Taiwán y Estados Unidos han concluido la quinta ronda de negociaciones arancelarias, en la que Taipéi presentó un “modelo taiwanés” para ampliar inversiones en territorio estadounidense. Este plan combina la iniciativa empresarial con mecanismos de apoyo financiero del gobierno y con cooperación bilateral a nivel gubernamental para crear nuevos clústeres industriales. Según la vicepresidenta del Yuan Ejecutivo, Cheng Li-chun (鄭麗君), Washington recibió la propuesta de forma positiva.
El ministro de Economía, Kung Ming-hsin (龔明鑫), defendió la exportación del modelo de parques científicos taiwaneses, señalando que compartir esta experiencia no debilita a la isla, sino que la fortalece, tal como ha sucedido con Silicon Valley. Aclaró que la propuesta no busca una copia exacta, sino parques “similares” adaptados a las condiciones de cada país aliado, que pueden ofrecer distintos niveles de apoyo en infraestructuras o regulaciones.

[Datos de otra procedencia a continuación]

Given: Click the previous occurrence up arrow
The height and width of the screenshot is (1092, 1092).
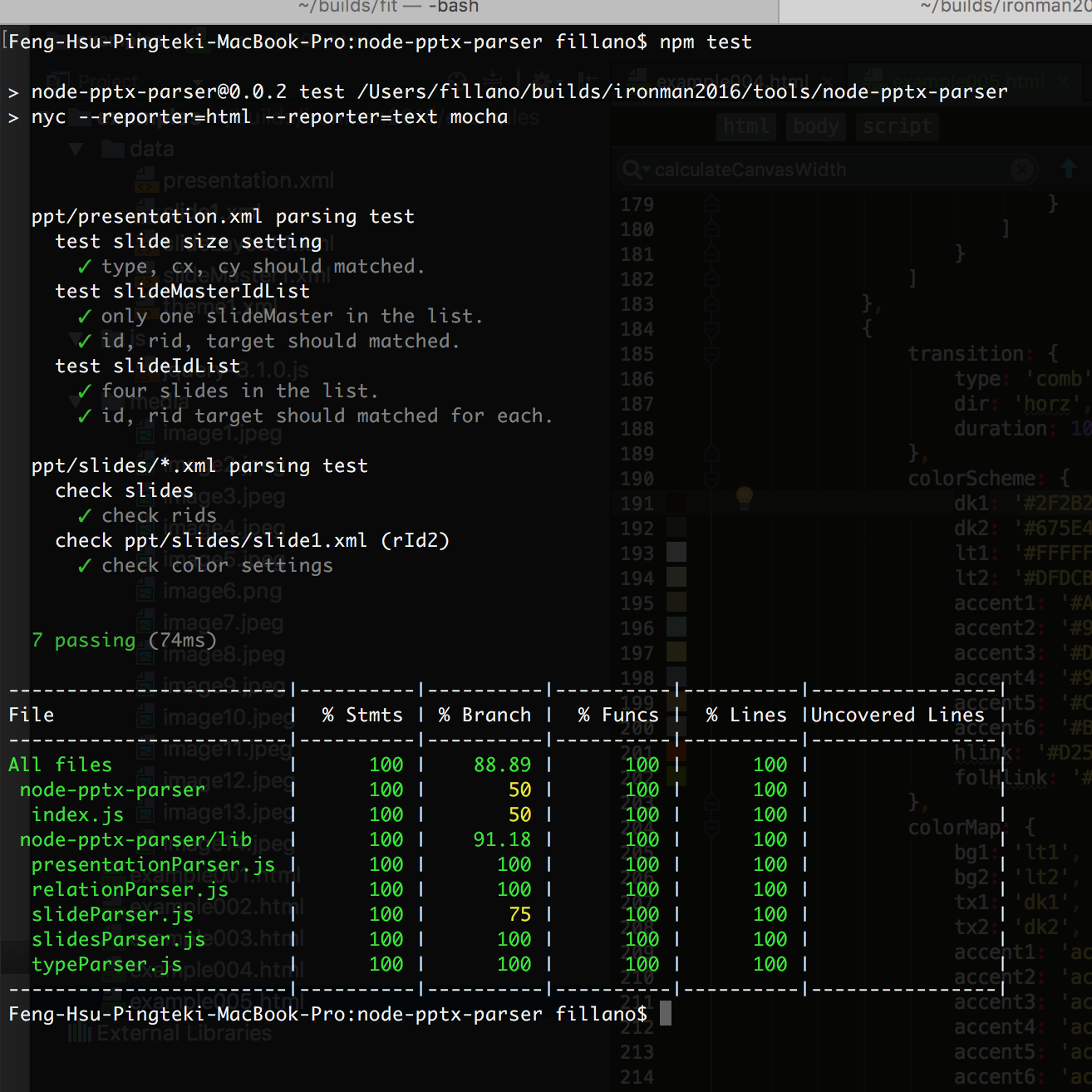Looking at the screenshot, I should point(1069,169).
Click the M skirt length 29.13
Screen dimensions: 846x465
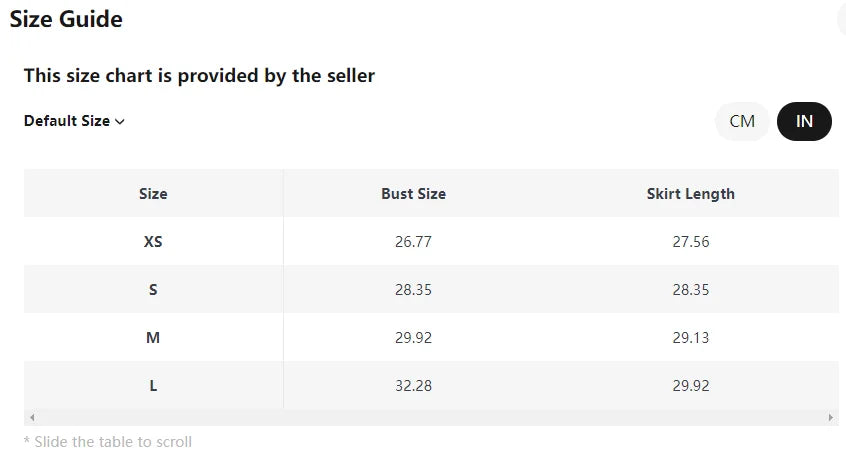point(690,338)
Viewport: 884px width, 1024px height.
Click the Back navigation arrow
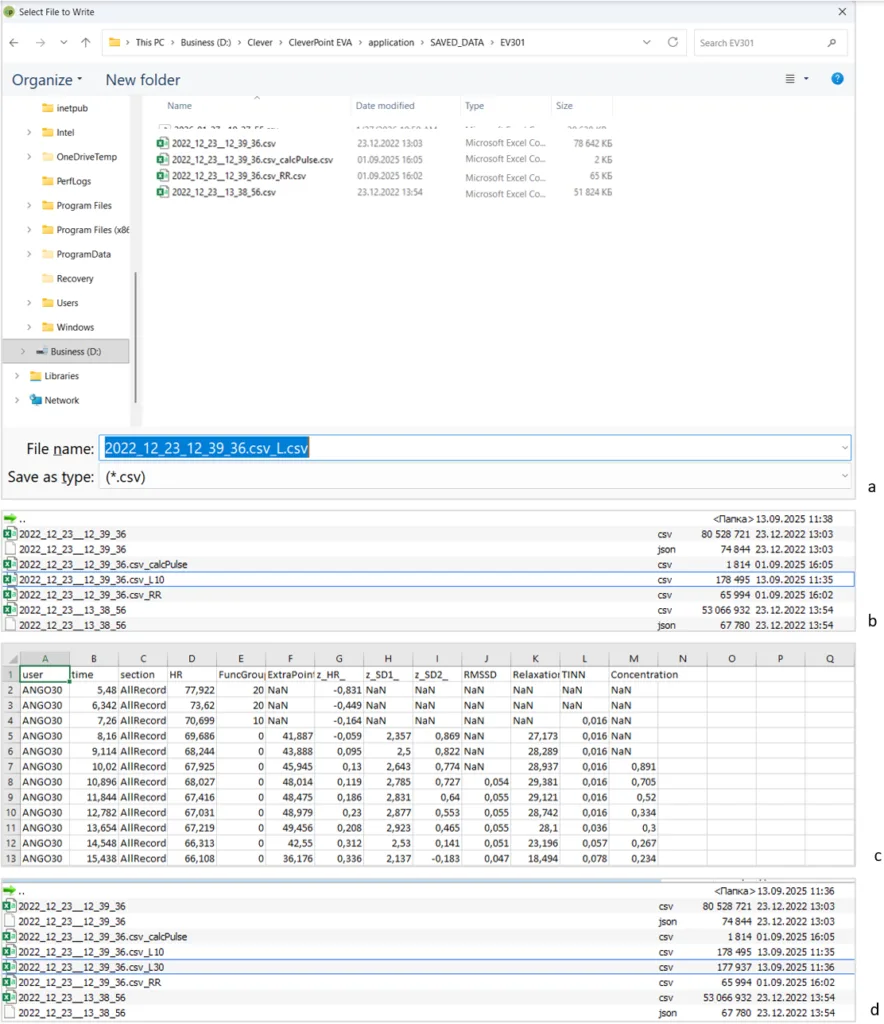click(14, 43)
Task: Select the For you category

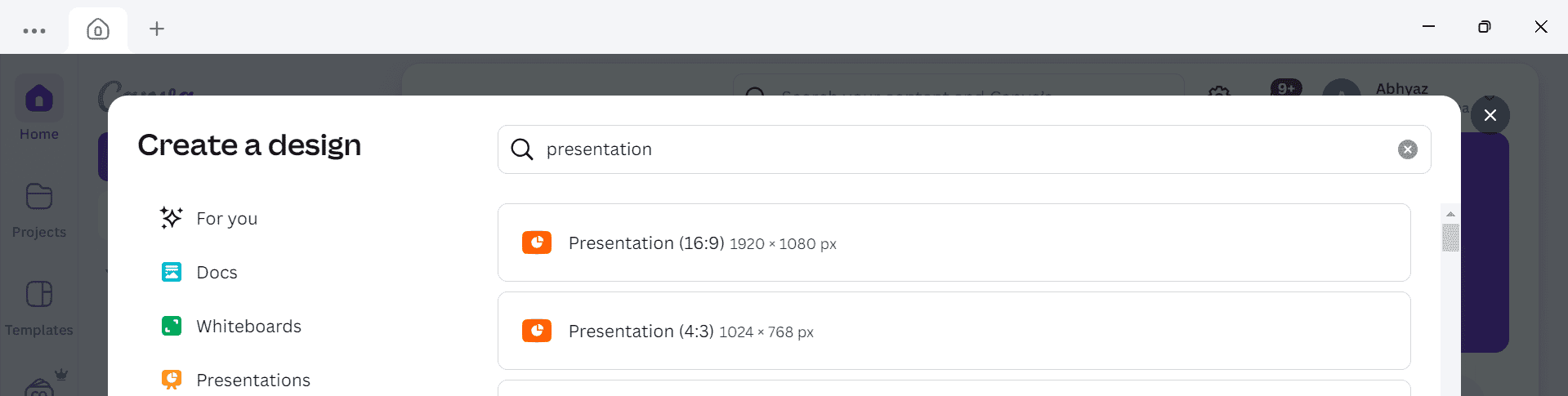Action: click(x=226, y=219)
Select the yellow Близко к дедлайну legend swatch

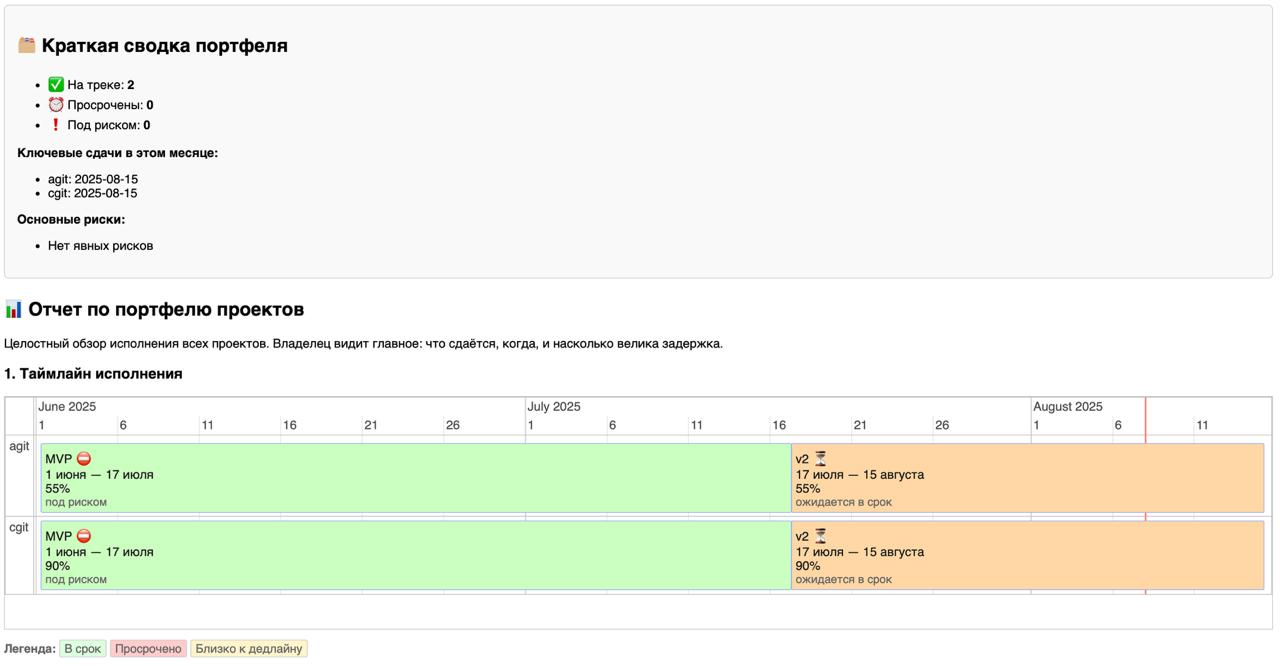pyautogui.click(x=248, y=649)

No obstante, expertos advierten que replicar el ecosistema semiconductor de Taiwán en EE.UU. no será sencillo debido a los altos costes, la complejidad de la cadena de suministro y las diferencias culturales en el ámbito laboral. Kung respondió que cada país tiene sus propias condiciones, pero que dentro del marco de las normas internacionales del trabajo es posible encontrar fórmulas de cooperación que permitan a Taiwán y a sus socios construir parques industriales viables y sostenibles.